Records for processing:
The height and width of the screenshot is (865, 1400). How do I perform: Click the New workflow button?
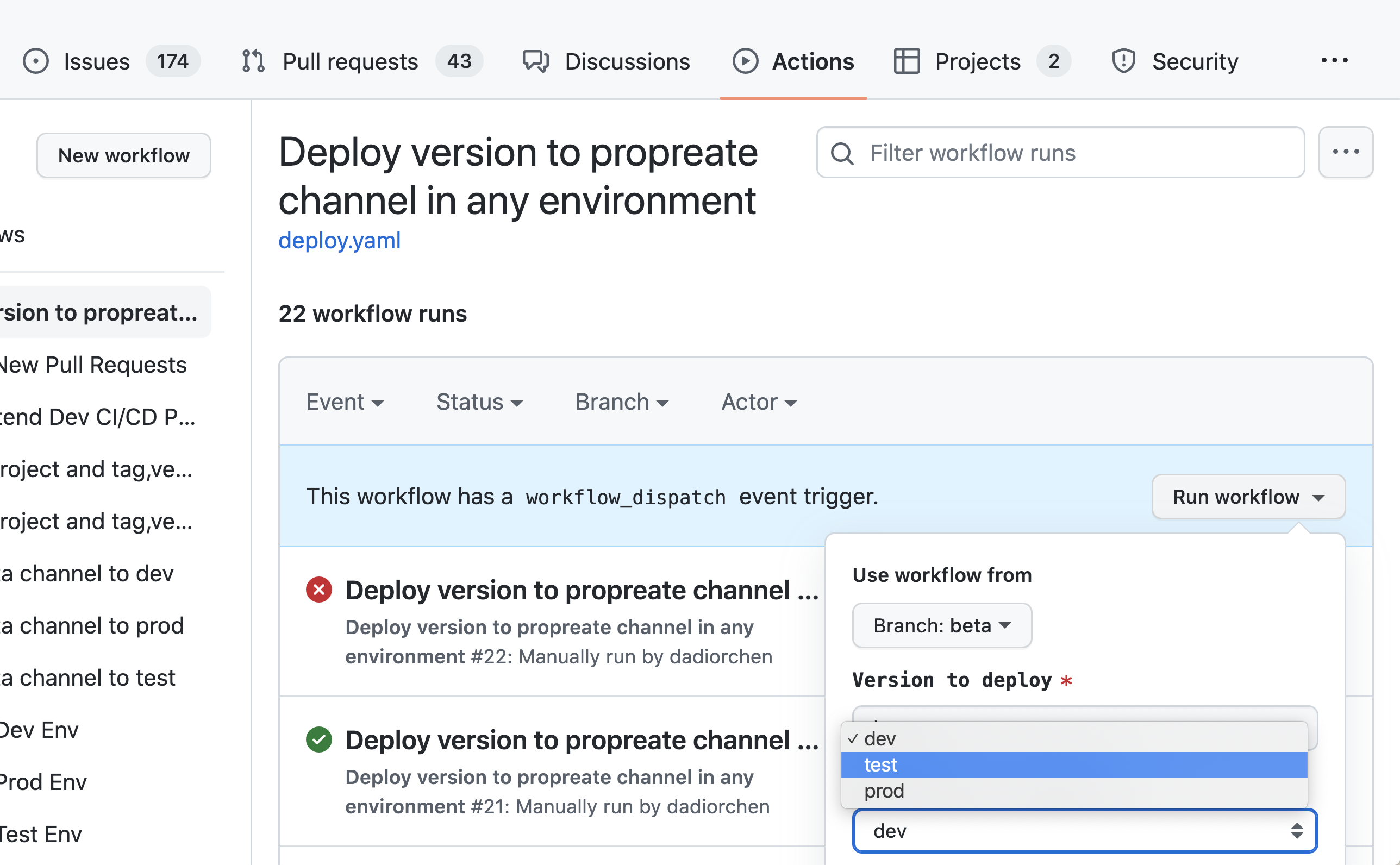pyautogui.click(x=123, y=155)
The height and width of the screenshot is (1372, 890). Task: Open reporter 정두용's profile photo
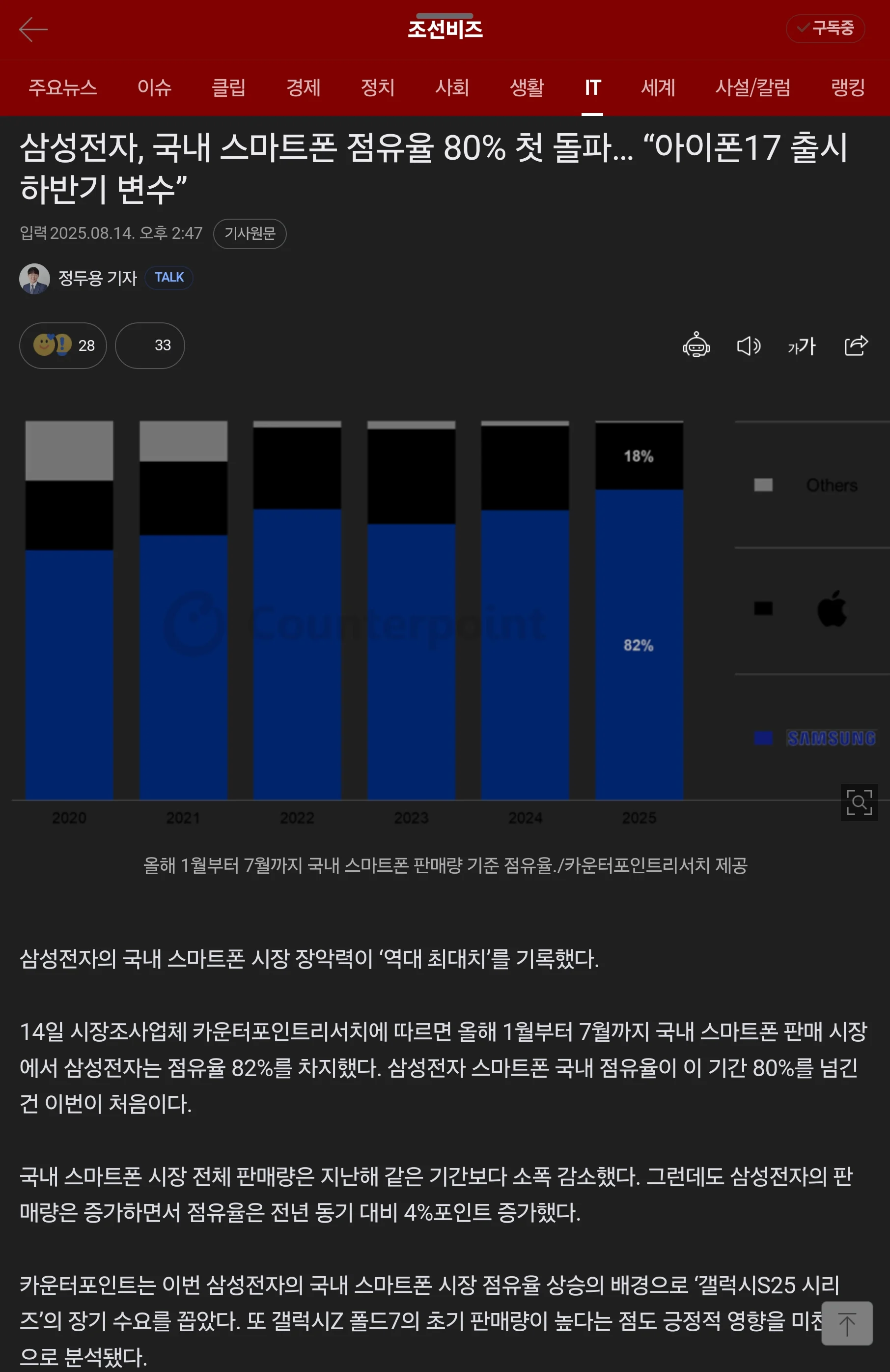coord(36,277)
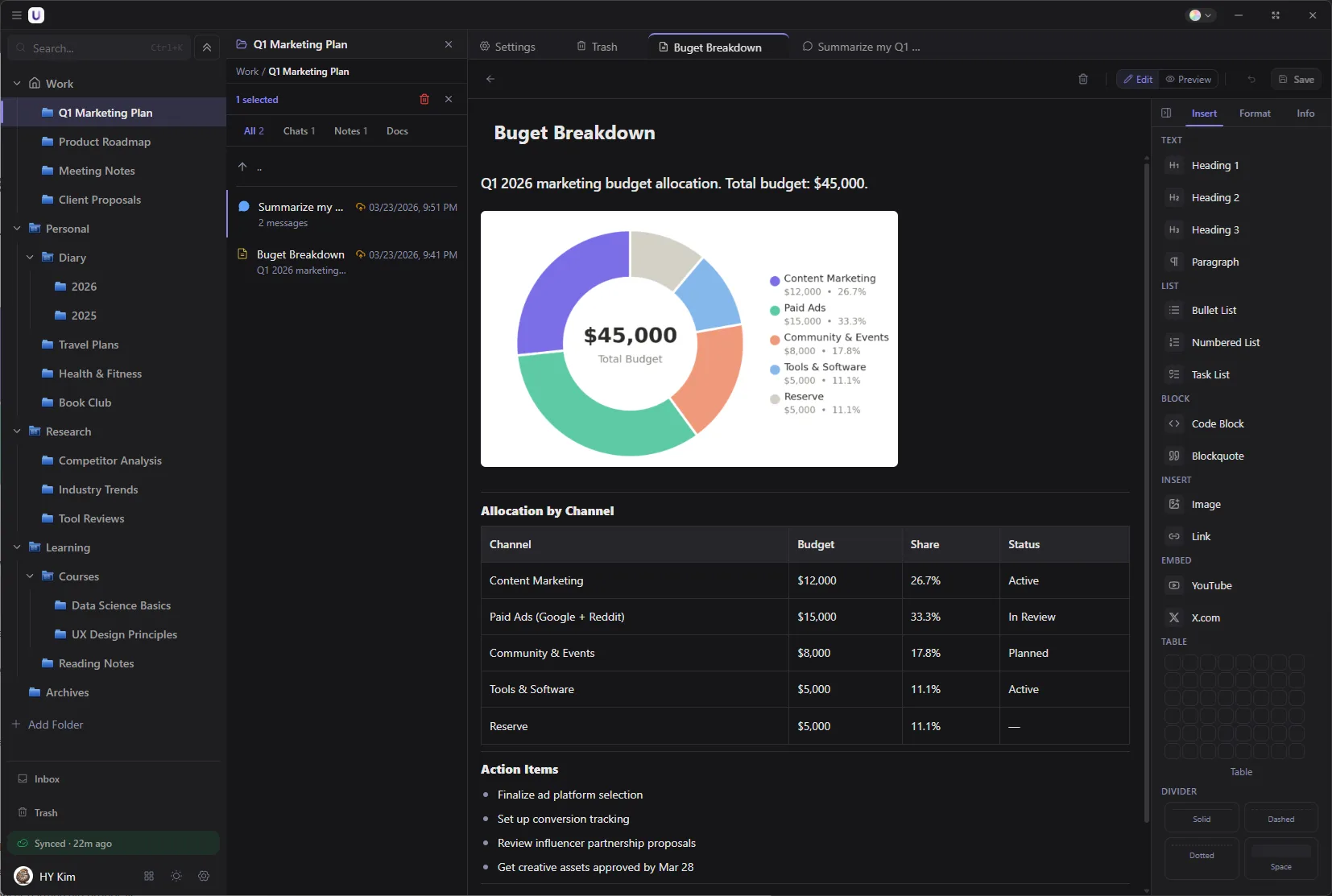The height and width of the screenshot is (896, 1332).
Task: Collapse the Research folder section
Action: [17, 431]
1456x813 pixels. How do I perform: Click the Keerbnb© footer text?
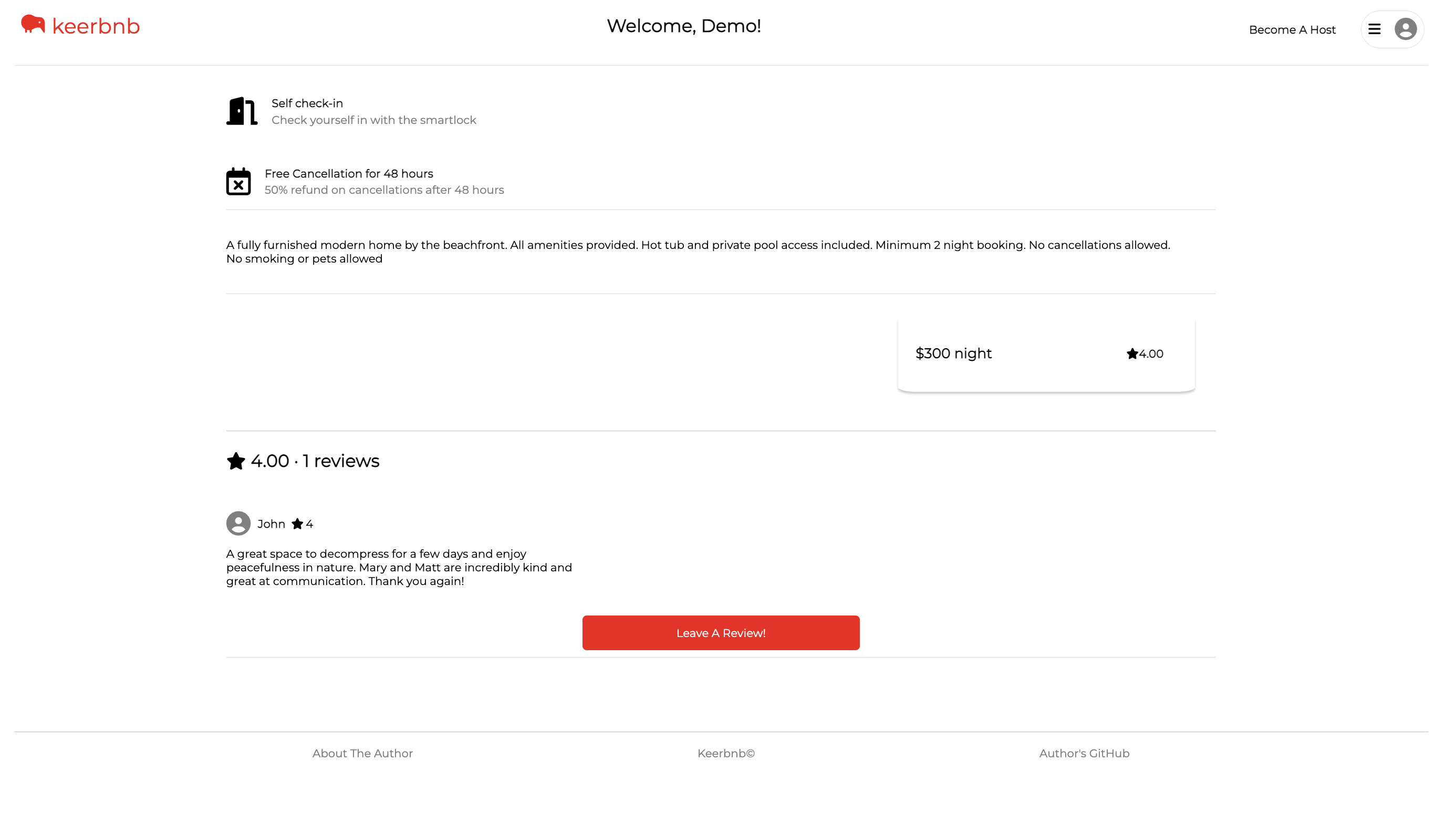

What you have to do: Return the records above exactly, without the pictures.

Response box:
The height and width of the screenshot is (865, 1400). How do I perform: Click the New workflow button?
pyautogui.click(x=123, y=155)
The height and width of the screenshot is (1372, 890). Task: Open reporter 정두용's profile photo
coord(36,277)
The height and width of the screenshot is (896, 1332).
Task: Collapse the Research folder section
Action: [17, 431]
1456x813 pixels. How do I perform: Click the Keerbnb© footer text?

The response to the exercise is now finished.